WHAT YOU SHOULD DO:
Only one portion of the data is to be written out: from the line bearing "Click lock image pixels brush icon" through the line bearing "You are a computer-use agent. This". Write it exactly as it appears.

INPUT DATA:
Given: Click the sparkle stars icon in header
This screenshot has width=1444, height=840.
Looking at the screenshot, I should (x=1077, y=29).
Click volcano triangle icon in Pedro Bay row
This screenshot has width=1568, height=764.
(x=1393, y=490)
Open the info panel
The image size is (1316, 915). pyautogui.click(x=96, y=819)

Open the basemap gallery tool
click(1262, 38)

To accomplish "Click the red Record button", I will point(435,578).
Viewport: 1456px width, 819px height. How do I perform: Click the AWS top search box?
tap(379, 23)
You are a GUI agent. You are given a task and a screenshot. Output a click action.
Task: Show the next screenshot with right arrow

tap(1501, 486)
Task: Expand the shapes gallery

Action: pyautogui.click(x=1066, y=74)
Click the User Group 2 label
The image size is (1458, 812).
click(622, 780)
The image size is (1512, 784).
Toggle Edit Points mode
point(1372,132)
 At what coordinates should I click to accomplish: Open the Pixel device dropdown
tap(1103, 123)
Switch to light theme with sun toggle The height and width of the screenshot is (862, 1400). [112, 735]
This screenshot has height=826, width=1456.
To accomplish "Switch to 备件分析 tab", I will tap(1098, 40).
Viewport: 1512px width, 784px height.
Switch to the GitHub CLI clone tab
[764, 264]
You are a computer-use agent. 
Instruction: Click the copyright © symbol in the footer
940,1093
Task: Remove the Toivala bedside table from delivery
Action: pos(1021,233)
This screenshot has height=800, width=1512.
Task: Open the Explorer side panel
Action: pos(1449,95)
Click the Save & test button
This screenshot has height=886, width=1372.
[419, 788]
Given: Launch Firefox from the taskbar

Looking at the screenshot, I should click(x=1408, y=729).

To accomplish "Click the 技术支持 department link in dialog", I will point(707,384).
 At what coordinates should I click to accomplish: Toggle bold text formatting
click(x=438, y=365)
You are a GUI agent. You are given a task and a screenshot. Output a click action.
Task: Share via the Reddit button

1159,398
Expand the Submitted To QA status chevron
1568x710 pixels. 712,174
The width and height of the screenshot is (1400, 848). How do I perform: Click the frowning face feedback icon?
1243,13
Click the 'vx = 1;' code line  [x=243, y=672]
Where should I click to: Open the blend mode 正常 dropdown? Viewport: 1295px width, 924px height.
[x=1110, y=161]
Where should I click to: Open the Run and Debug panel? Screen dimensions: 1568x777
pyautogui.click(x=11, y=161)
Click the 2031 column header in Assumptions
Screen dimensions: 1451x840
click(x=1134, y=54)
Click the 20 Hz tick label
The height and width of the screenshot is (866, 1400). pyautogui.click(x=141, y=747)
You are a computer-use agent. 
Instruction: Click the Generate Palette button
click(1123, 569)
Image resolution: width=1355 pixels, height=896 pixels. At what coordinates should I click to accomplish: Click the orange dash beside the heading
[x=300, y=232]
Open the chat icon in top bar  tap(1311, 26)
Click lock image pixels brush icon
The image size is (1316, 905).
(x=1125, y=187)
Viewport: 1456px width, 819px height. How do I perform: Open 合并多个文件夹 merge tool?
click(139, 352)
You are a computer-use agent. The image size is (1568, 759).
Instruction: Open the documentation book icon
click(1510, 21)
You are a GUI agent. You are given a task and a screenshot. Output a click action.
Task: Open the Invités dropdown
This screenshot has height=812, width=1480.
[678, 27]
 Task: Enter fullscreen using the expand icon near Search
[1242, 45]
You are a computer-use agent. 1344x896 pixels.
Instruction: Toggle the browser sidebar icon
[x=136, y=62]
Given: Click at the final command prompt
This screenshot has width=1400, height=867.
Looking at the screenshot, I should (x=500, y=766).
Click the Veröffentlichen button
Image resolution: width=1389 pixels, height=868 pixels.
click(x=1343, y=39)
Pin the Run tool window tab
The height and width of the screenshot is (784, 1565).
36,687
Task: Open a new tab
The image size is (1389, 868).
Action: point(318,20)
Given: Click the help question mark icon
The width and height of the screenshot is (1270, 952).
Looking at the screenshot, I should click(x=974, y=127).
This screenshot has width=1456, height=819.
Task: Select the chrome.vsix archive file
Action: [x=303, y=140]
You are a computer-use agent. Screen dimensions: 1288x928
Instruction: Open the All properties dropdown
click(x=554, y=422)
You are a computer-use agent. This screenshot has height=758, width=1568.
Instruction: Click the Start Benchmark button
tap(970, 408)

RESULT FOR THIS TASK:
Click lock image pixels brush icon
The image size is (1316, 905).
(x=1125, y=187)
Viewport: 1456px width, 819px height. How do I perform: Open 合并多个文件夹 merge tool?
click(139, 352)
You are a computer-use agent. The image size is (1568, 759).
Instruction: Open the documentation book icon
click(1510, 21)
You are a GUI agent. You are given a task and a screenshot. Output a click action.
Task: Open the Invités dropdown
This screenshot has height=812, width=1480.
[678, 27]
 Task: Enter fullscreen using the expand icon near Search
[1242, 45]
You are a computer-use agent. 1344x896 pixels.
Instruction: Toggle the browser sidebar icon
[x=136, y=62]
Given: Click at the final command prompt
This screenshot has width=1400, height=867.
Looking at the screenshot, I should (x=500, y=766).
Click the Veröffentlichen button
Image resolution: width=1389 pixels, height=868 pixels.
click(x=1343, y=39)
Pin the Run tool window tab
The height and width of the screenshot is (784, 1565).
36,687
Task: Open a new tab
The image size is (1389, 868).
Action: point(318,20)
Given: Click the help question mark icon
The width and height of the screenshot is (1270, 952).
Looking at the screenshot, I should click(x=974, y=127).
This screenshot has width=1456, height=819.
Task: Select the chrome.vsix archive file
Action: [x=303, y=140]
You are a computer-use agent. Screen dimensions: 1288x928
Instruction: Open the All properties dropdown
click(x=554, y=422)
You are a computer-use agent. This screenshot has height=758, width=1568.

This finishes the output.